La priorité repose dans un premier temps sur l’analyse des besoins métiers à mettre en place de ce futur DATAMART Conformité. La mise à jour de listes pays (en fonction des sanctions internationales, des nouveaux groupes terroristes) ne seraient qu’une mise à jour à la main du responsable MOA en charge du SI / Datamart. Le cadrage doit être exhaustif en reprenant toutes les statistiques et données métriques que les services de conformité de la banque utilisent pour leur reporting aux régulateurs ou à des fins de pilotage du risque.

Des solutions transitoires

Dès lors, deux possibilités intermédiaires existent pour les banques ne nécessitant pas de budgets colossaux. Prévoir la modification en amont de tous les disclamers présents sur le site internet de la banque : i) informer explicitement le client de l’utilisation de toutes ses informations de connexion, collectées sur le site (anonymisées pour certaines) à des fins de lutte anti-blanchiment et de lutte contre le financement du terrorisme ; ii) Mise en conformité avec l’article 32 II de la loi du 6 janvier 1978 modifiée par l’ordonnance du 24 août 2011.

Egalement, dans un second temps, le mapping des données déjà disponibles au sein de la banque pourrait orienter des développements internes intermédiaires dans l’attente de toute modification législative à venir (révision Parlement, Commission et Conseil Européen attendue pour 2016). Au lieu de croiser des fichiers internes, il peut-être envisageable de créer une base de données dédiée à la lutte anti-blanchiment, à la lutte contre le financement du terrorisme et à la lutte contre la fraude.

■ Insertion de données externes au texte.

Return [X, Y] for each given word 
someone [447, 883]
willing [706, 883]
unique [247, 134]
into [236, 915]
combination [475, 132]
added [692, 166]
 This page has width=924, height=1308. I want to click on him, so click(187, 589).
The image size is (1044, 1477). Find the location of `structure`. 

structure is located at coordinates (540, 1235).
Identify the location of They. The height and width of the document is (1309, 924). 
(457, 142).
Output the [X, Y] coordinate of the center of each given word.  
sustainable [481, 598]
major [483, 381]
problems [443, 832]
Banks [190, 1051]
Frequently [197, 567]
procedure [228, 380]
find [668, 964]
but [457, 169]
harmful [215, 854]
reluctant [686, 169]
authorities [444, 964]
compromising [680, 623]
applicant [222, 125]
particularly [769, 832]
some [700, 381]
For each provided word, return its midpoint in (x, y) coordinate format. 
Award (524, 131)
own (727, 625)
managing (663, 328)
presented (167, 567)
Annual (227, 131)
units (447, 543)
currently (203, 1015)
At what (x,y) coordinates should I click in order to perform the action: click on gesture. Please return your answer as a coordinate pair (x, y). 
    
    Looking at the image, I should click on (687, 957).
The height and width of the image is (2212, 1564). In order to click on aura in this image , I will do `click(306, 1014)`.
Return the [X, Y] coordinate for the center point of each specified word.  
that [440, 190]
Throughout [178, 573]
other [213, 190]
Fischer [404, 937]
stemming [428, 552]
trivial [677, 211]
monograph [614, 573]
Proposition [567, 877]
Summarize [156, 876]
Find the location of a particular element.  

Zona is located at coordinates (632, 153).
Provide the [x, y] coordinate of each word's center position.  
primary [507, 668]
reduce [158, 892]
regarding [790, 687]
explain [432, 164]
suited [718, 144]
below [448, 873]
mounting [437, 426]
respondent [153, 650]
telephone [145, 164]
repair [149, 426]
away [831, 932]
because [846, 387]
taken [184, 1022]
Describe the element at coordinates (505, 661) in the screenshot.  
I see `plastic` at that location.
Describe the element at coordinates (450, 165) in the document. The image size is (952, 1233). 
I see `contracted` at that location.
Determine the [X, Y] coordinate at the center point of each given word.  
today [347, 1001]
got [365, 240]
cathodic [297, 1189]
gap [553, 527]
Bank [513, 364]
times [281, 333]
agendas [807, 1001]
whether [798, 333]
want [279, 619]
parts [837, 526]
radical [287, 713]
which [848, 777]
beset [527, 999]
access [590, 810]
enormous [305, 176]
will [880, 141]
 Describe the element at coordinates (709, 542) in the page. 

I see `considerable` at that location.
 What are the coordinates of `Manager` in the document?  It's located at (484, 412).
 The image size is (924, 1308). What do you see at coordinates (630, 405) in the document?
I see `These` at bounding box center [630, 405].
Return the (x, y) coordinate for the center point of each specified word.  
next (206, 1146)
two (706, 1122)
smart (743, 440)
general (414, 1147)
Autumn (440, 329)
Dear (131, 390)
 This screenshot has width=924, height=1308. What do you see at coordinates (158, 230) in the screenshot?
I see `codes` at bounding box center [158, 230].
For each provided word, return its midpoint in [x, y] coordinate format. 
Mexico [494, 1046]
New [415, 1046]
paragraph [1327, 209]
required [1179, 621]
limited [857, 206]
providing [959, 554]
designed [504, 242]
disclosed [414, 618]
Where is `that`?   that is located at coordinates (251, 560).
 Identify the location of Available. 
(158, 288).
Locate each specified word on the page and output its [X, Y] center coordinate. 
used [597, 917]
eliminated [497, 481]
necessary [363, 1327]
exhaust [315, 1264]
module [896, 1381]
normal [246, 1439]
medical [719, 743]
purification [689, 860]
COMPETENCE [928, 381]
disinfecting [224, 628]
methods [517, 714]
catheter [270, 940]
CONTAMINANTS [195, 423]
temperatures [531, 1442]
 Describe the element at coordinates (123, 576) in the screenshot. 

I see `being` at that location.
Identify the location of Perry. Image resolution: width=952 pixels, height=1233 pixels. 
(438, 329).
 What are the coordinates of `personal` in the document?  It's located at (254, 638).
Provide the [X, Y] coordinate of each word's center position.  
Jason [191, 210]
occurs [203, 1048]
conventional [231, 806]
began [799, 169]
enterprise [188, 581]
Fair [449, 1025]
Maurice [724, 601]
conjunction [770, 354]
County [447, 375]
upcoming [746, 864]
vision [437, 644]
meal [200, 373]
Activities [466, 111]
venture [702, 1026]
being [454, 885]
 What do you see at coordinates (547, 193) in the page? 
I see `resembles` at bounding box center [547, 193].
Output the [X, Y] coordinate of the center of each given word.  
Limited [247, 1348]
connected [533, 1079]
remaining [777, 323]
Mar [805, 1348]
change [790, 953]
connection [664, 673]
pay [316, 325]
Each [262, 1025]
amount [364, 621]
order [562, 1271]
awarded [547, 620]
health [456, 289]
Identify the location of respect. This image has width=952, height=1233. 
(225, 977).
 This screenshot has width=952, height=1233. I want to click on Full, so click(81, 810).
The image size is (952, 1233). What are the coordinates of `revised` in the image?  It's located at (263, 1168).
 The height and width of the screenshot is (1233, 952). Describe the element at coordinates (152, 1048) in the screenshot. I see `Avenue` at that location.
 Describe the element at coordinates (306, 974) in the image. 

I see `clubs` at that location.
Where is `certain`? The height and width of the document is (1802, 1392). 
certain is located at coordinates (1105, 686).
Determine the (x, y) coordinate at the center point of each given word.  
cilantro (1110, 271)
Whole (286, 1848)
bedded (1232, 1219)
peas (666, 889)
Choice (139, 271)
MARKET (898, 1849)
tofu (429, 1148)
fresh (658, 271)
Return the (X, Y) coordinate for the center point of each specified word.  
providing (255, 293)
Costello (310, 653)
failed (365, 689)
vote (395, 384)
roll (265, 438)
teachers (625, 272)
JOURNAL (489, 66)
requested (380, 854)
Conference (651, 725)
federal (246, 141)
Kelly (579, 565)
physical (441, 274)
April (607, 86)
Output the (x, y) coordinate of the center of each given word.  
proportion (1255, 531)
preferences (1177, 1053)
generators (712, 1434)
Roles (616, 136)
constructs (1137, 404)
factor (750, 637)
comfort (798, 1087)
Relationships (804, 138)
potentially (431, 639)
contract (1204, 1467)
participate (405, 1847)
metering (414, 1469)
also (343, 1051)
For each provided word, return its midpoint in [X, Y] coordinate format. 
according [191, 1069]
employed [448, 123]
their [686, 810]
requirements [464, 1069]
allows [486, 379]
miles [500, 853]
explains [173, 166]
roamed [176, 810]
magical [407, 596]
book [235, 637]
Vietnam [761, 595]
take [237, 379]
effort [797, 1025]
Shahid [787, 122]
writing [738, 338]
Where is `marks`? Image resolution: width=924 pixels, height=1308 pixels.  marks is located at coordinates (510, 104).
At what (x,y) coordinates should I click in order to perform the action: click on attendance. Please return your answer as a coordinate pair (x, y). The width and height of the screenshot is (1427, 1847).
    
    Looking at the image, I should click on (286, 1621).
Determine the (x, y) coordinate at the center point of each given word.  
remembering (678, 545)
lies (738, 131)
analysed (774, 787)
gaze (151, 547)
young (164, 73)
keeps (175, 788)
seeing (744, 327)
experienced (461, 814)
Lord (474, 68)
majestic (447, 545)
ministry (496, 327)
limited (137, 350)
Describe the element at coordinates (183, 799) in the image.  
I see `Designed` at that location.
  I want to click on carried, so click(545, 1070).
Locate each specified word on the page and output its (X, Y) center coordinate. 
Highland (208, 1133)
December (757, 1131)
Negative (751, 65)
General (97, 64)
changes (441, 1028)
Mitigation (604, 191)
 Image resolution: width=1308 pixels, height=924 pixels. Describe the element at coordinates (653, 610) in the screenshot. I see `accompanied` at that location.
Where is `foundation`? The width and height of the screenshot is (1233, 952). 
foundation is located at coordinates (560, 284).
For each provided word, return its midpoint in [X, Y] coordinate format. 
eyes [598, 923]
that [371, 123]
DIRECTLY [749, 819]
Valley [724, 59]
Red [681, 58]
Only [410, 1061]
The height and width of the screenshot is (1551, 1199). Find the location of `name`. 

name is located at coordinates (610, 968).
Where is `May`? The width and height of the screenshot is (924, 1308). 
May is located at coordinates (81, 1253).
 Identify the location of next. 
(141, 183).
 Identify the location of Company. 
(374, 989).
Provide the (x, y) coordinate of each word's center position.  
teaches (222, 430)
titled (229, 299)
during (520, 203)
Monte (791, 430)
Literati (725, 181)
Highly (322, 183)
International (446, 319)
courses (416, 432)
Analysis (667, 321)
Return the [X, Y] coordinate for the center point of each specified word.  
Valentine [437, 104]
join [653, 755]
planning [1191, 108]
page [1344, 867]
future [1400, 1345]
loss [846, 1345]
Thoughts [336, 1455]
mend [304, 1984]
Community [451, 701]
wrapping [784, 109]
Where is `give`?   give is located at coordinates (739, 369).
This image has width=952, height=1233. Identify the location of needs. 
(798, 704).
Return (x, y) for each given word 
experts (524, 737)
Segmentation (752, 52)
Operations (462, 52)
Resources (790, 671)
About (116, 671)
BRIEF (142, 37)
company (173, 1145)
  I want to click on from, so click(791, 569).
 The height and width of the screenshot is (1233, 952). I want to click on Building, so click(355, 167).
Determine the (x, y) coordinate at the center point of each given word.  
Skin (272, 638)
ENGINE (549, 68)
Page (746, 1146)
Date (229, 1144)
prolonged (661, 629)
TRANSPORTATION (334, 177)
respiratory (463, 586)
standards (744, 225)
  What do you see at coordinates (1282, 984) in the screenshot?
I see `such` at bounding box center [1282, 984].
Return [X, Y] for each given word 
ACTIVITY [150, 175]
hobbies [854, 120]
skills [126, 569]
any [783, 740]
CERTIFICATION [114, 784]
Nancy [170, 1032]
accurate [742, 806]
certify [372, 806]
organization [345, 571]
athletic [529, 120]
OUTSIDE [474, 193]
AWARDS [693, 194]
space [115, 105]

Cette collecte de données implique une étude approfondie du besoin et de l’utilisation cible.
S’appuyant sur l’autorisation unique CNIL AU003, cette nouvelle base de données « compilées » ne serait pas reliée, dans un premier temps, aux informations publiques déposées sur internet, mais pourrait consolider réellement une vision LCB-FT à 360° du client.